Today, most sesame seeds are produced in tropical countries, such as India and Uganda. Many of those sesame seeds are consumed in countries with strict hygiene standards, such as Germany and the US.

Higher hygiene 
Speaking to FoodIngredientsFirst, Arne Aiking, CEO of CleanLight, says: “The implication is that higher standards of hygiene can be achieved [in terms of food safety and shelf life] without increasing the usage of chemicals.”

“The market for sesame seed has been altered since inspectors have found certain pesticides that are forbidden in Europe and the US (such as ethylene oxide) in contaminated lots of sesame seed.” 

“We can see that after 15 years on the market, the pandemic has put a spotlight on the possibilities of germicidal UV technology, specifically in the food industry,” he notes. 
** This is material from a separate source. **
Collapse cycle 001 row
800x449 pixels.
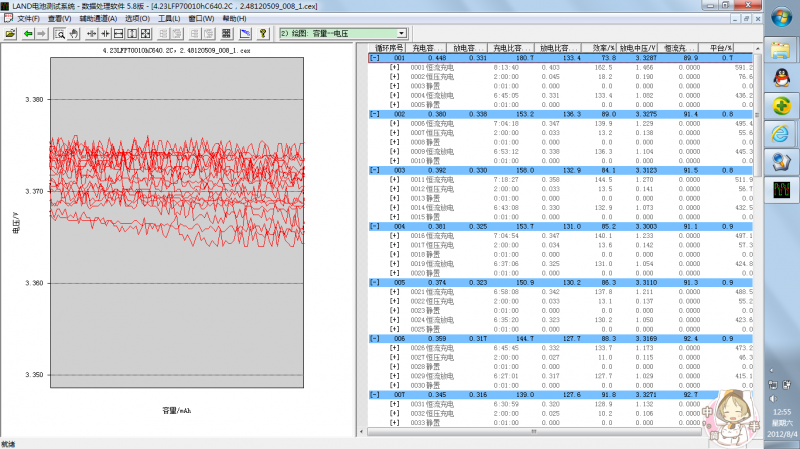coord(375,58)
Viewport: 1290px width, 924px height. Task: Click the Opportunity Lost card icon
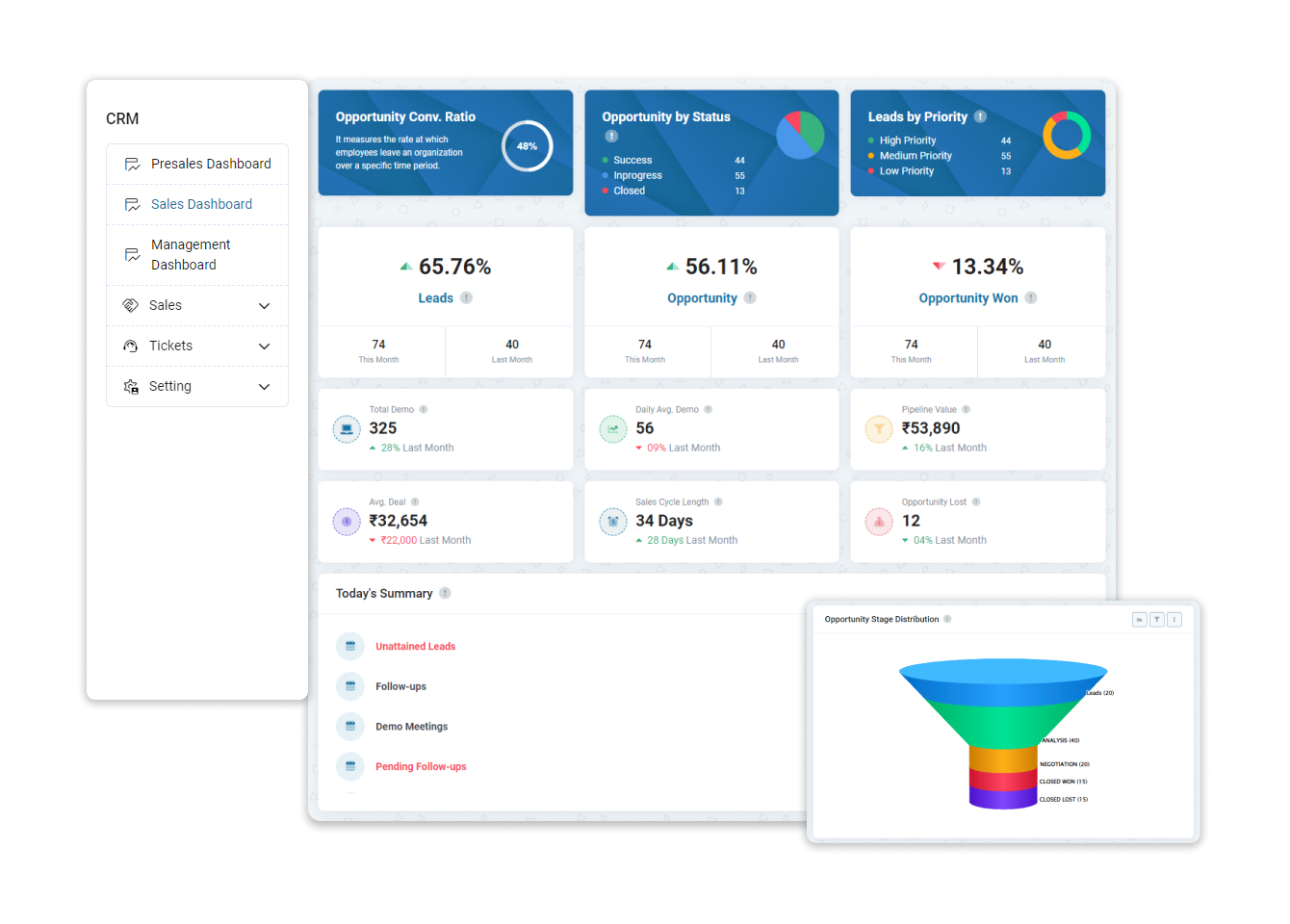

“Producers need to sanitize their product, and yet they prefer not to apply chemical products that may or may not be acceptable in any given market,” explains Damian van Dijk, account manager at CleanLight. 

“Back in 2018, some of the big producers started looking at the use of CleanLight. They needed to verify efficacy, but they also wanted to ensure that there was no effect in terms of taste, smell and such,” van Dijk notes.

No adverse effect on taste 
Trials confirmed the pathogen load could be substantially reduced. Taste tests confirmed no negative effect on flavor, according to CleanLight. 

The next stage was installation in a producing region. That involved exporting the equipment from the factory in the Netherlands. 

“We also work with the producers and traders after installation. Sometimes our customers make improvements to facilitate the flow of the seed, or to kill off an even higher percentage of the Salmonella contaminants,” adds Aiking.

“Our customers usually share those improvements with us, and we incorporate those improvements in subsequent installations.”

“For example, the HACCP organization does, rightfully, not allow the chance that glass shards end up in the food. That presented a serious challenge that we could solve thanks to our years of experience in the treatment of hard and soft fruits with the CleanLight technology, wher similar concerns existed,” he notes. 

Its customers typically conclude that one CleanLight hood can treat 150 kg of sesame seed per hour, Damian adds. 

“Our customers are pleased with consistently good results. Some have decided to double their capacity with more CleanLight hoods. That means they can supply even more sesame seeds, meeting the strictest standards of hygiene for their global customer base,” he concludes.